### SELECTION
Friday, August 29, 2014

Golden Birthday Weekend!

Amidst all of the running around that Justin and I have been doing lately, I am very happy to say that part of that excitement has been due to my birthday. Not just any birthday either, but my "golden" birthday at that. I was born on the 25th, and therefore have spent several of the last few years looking forward with some curiosity to how my 25th birthday would play out. I have to say, it was far better than I could have imagined. It all began last Friday...
Taped to the top of my computer that morning!
Fresh-cut cantaloupe, pineapple, homemade breakfast casserole, and turtle brownie...all the food groups covered, right?
Saturday, we began our morning with a homemade breakfast prepared by none other than the very creative, very sweet hands of *trumpet sounds* my husband!
Hot Coffee, Blueberry Poptart (heated for 20 seconds exactly), Turtle Brownie, Cookie Dough Oreo
My parents had offered to have my usual birthday breakfast dinner at their house. I can not tell you how excited I was for Saturday either. It had been over a month and I was in desperate want of some family time. I left my camera outside with full intention of no interruptions, but unfortunately this meant no pictures. It was a wonderful night though- full of a lot laughs, a lot of hugs, and A LOT of memories. My mother made up a delicious breakfast feast which even included blueberry cobblers (with whipped cream) for everyone. Yum!!! Of course there were gifts, too!
4th Season of "Lois & Clark"- the final piece to my collection!
One Year Subscription to "Writers Digest" from my parents!
While we had already decided to make a day of it visiting Jefferson, Texas & Shreveport, Justin had suggested we stay overnight and enjoy the full weekend. (It took very little argument to be honest.) Our reservations placed, we set out early Sunday morning. Justin ordered us breakfast on the way out of town (egg white mcmuffins and hashbrowns) and then we were off. A couple of hours later- Jefferson! Y'all, I bought all kinds of goodies. It was hot out of course, but thankfully there was little to no humidity in Texas. (Truly a gift.)

### GIVEN MATERIAL

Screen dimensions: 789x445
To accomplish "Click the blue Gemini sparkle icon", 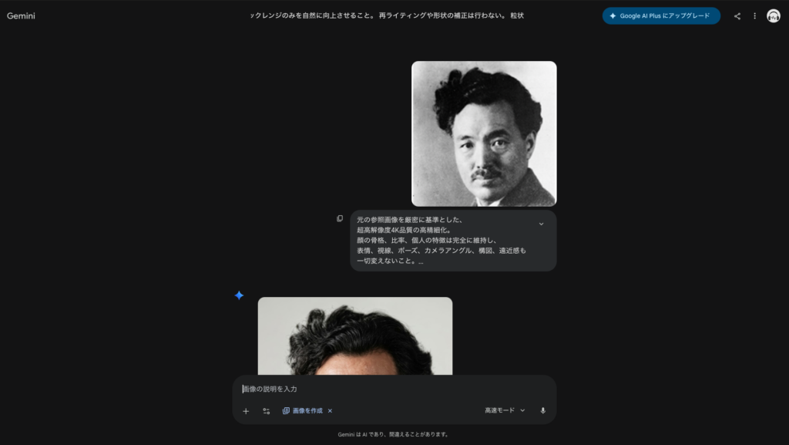I will 239,294.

### SET OF TASKS
- A) Reproduce the part of the golden birthday post starting with "Hot Coffee, Blueberry" and going on through "to my collection!".
- B) Carry on with the golden birthday post from the point where it stops.
The data that comes after the blog post about the golden birthday weekend is separate material.

### TASK-BY-TASK RESULTS
- A)
Hot Coffee, Blueberry Poptart (heated for 20 seconds exactly), Turtle Brownie, Cookie Dough Oreo
My parents had offered to have my usual birthday breakfast dinner at their house. I can not tell you how excited I was for Saturday either. It had been over a month and I was in desperate want of some family time. I left my camera outside with full intention of no interruptions, but unfortunately this meant no pictures. It was a wonderful night though- full of a lot laughs, a lot of hugs, and A LOT of memories. My mother made up a delicious breakfast feast which even included blueberry cobblers (with whipped cream) for everyone. Yum!!! Of course there were gifts, too!
4th Season of "Lois & Clark"- the final piece to my collection!

- B)
Jefferson General Store-We don't need them yet, but one day...
Jefferson Fudge Shop- I FINALLY have a reason to try out their kitchen supplies!!!
Outside of the General Store!
We ended the trip with a final find. There in the back of an old hotel (which still has yet to be equipped with a/c) we came across a group of fans. How could we pass them up?!?!? For $25 we could finally purchase an obviously old, it will never work again, may have set in an old office or home, possibly 40s or 50s I dream, full of history, metal fan. Y'all, a big hand must go to my husband who was sweet enough to maneuver through the little maze of junktiques in the room and on the table all in order to retrieve what ended up being perhaps the heaviest "little" fan you can find. Still undeterred, he even carried it another 20 feet down a narrow hall to the register, where he was then forced to set it on the ground seeing as the counter was made up of thin glass. After checking out, he then carried it another 20 feet or so to our car in the outdoor heat. We were quite proud until we noticed the rust and dirt coating his hands and his white t-shirt. That was it for Jefferson.
His face says it all, doesn't it? :)
Y'all to drive in Shreveport or Bossier is truly a venture (one that I have not even taken upon myself yet).
This part right here intimidates me.
I had to crop and zoom in for this picture. You can see her all the way from the interstate. The mural is actually much larger, but this was the best I could do.
We arrived at our hotel just after check-in and let me tell you it felt so good. Whoever thought to add a hotel to the boardwalk surely deserved a raise. 
You see who was ready to rest after all of his long driving. :)
We could literally walk out the front door of our hotel and step onto the brick walkway leading to the storefronts. It being a Sunday, hardly anyone was there either. 
Outside of our window.

We did a little shopping- ALL necessities. I can't help it they were cute, too!
We ordered dinner from the Cheesecake Bistro and walked over to pick it up. Justin, who never liked chicken on the bone before, has fallen in love and will not stop talking about his meal. I, who have eaten fried catfish countless times, can not stop thinking of my spicy meal from there. It was definitely the perfect birthday treat!
Justin's- Roasted Lemon-Garlic Chicken (You practically get the whole chicken. He was nearly done when I took this pic.)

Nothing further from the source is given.